Consider this description of the life of an offensive lineman from Kyle Turley.

"I remember, every season, multiple occasions where I'd hit someone so hard that my eyes went cross-eyed, and they wouldn't come uncrossed for a full series of plays," Turley said in Malcolm Gladwell's outstanding New Yorker story from October 2009. "You are just out there, trying to hit the guy in the middle, because there are three of them. You don't remember much. There are the cases where you hit a guy and you'd get into a collision where everything goes off. You're dazed. And there are the others where you are involved in a big, long drive. You start on your own 5-yard line, and drive all the way down the field — 15, 18 plays in a row sometimes. Every play: collision, collision, collision. By the time you get to the other end of the field, you’re seeing spots. You feel like you are going to black out. Literally, these white explosions — boom, boom, boom — lights getting dimmer and brighter, dimmer and brighter."

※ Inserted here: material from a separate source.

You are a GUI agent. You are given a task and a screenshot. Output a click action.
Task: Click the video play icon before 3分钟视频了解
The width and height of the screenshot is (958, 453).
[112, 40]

That's the type of brain damage that goes unnoticed, unreported and largely unknown. It's the type of life that these guys have to experience in order to earn their paycheck.

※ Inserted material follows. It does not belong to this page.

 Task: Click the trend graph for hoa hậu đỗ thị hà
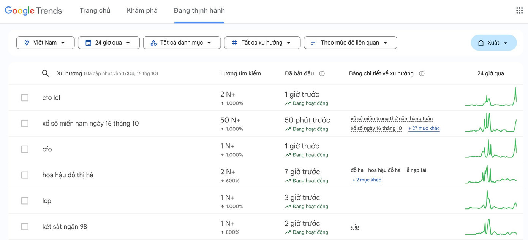[490, 175]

"That's football," Turley went on to say. "You're told either that you're hurt or that you're injured. There is no middle ground. If you are hurt, you can play. If you are injured, you can't, and the line is whether you can walk and if you can put on a helmet and pads."

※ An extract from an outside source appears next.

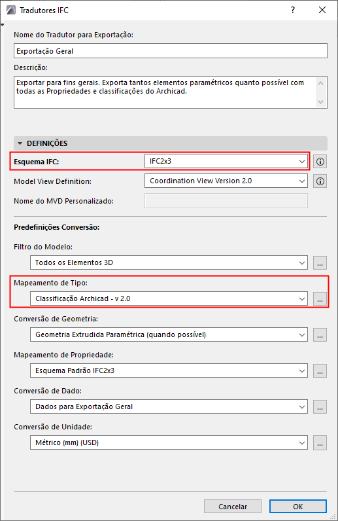Open Conversão de Unidade ellipsis button
The width and height of the screenshot is (338, 521).
pos(320,443)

Former Patriots linebacker Ted Johnson helps drive the point home.

"Officially," he told The Boston Globe in 2007, "I've probably only been listed as having three or four concussions in my career. But the real number is closer to 30, maybe even more. I've been dinged so many times I've lost count.

"I want people to realize that you don't have to 'black out' to have a concussion," he added. "Most times, the symptoms of a concussion don't show up for hours, sometimes days."

These are just two of the countless stories of NFL players dealing with head trauma. Can the NFL prevent all head injuries? No, of course not, but frankly, any efforts to limit the chances for such injury should be applauded.

Instead, they're being mocked.

The rule change will result in more touchbacks, which is an undeniably more boring outcome. It'll put restrictor plates on X factors like Devin Hester, Josh Cribbs, Leon Washington and whoever the next great return man may be. It will rob us of some game-changing plays, like Desmond Howard's MVP return in Super Bowl XXXI. It'll prevent unlikely heroes like Dan Connolly from emerging on special teams on a nationally televised game. It'll have us watching more of the following sequence: PAT, commercials, kickoff, touchback, commercials. It won't be all that exciting.

Its long-term effects, however, will go a long way toward protecting players' brains. Even though we'll never know the full extent or the exact data of how significant that protection goes, we know it will help. Given all the advances in the research of head trauma in recent years, that should be enough to support the change.